Americans still have not had the conversation we really need to have about immigration. Of course people want to live in America. Although sometimes our nation does not live up to its promise, it is still a land of laws, democratic elections, enormous resources, and relative peace. One of the things that makes us special are laws, agreed upon and enforced, that benefit citizens. People from other countries are welcome to visit and perhaps even stay, if they follow the law.

The point of this story is that visitors and/or immigrants must decide what kind of life they want to lead. If they come illegally over the border or refuse to leave when their lawful documentation expires, they must decide if they want to spend psychic energy evading the law in the future. I couldn’t, and wouldn’t, live a life of evasion, less because of any moral stand but simply because I couldn’t take the uncertainty and inability to live openly. But I don’t have the difficult life in the home country that awaits those whose plea to stay in the U.S. is rejected.

These immigrants are from Cameroon. They could just as easily be from South America. Difficulties exist in the home countries of immigrants. Does that mean we must take them because they would rather be here than there? Most of us would probably agree that we do not. On the other hand, natural disasters, massive corruption, or political upheavals do seem to influence Americans’ attitudes, as they should. What should our policy be towards climate-related migrants? War-related migrants? Surely we cannot refuse them entry. That would be unconscionable. Mbue’s novel raises questions. It seems an opportune time to discuss these issues.

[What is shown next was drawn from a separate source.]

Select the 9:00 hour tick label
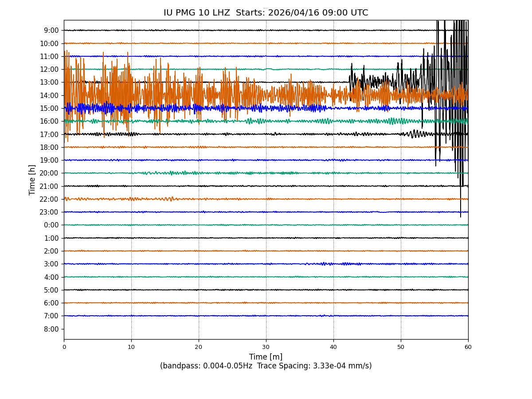[x=51, y=31]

Add the complication of a black man immigrating to a country who has not yet solved their race prejudices:
“You think a black man gets a good job in this country by sitting in front of white people and telling the truth? Please don’t make me laugh.”
This novel is set in the run-up to Obama’s historic election, which was also the run-up to the financial crisis.
“The only difference between the Egyptians [during the Bible’s Old Testament calamity]… and the Americans now, Jende reasoned, was that the Egyptians had been cursed by their own wickedness. They had called an abomination upon their land by worshipping idols and enslaving their fellow humans, all so they could live in splendor. They had chosen riches over righteousness, rapaciousness over justice. The Americans had done no such thing.”
Near the end of the book two characters discuss a choice the illegal immigrants are considering so that they can stay: to divorce & marry someone else for a green card. Only they cannot figure out if it is right or wrong to consider this choice. The person to whom they speak quotes Rumi:
“Out beyond ideas of wrongdoing and rightdoing, there is a field. I’ll meet you there.”
I have always interpreted that phrase in a different way than Mbue tells us here it can be interpreted. She says Rumi means ‘Let’s not dwell too much on labeling things as right or wrong.’ Which means, doesn’t it, that rightdoing and wrongdoing are relative? I always thought it meant something like ‘Let’s be bigger than our differences.’ If anyone knows the heart of Rumi, please let me know.

Anyway, I spent a great deal of this book gnawing the inside of my cheek. That generally tells me how anxious I am getting. When I draw blood, I have trouble getting past it. This wasn’t a comfortable read. But I suppose it comes close to the truth for some immigrants. If you want to know what it is like to be them, try this.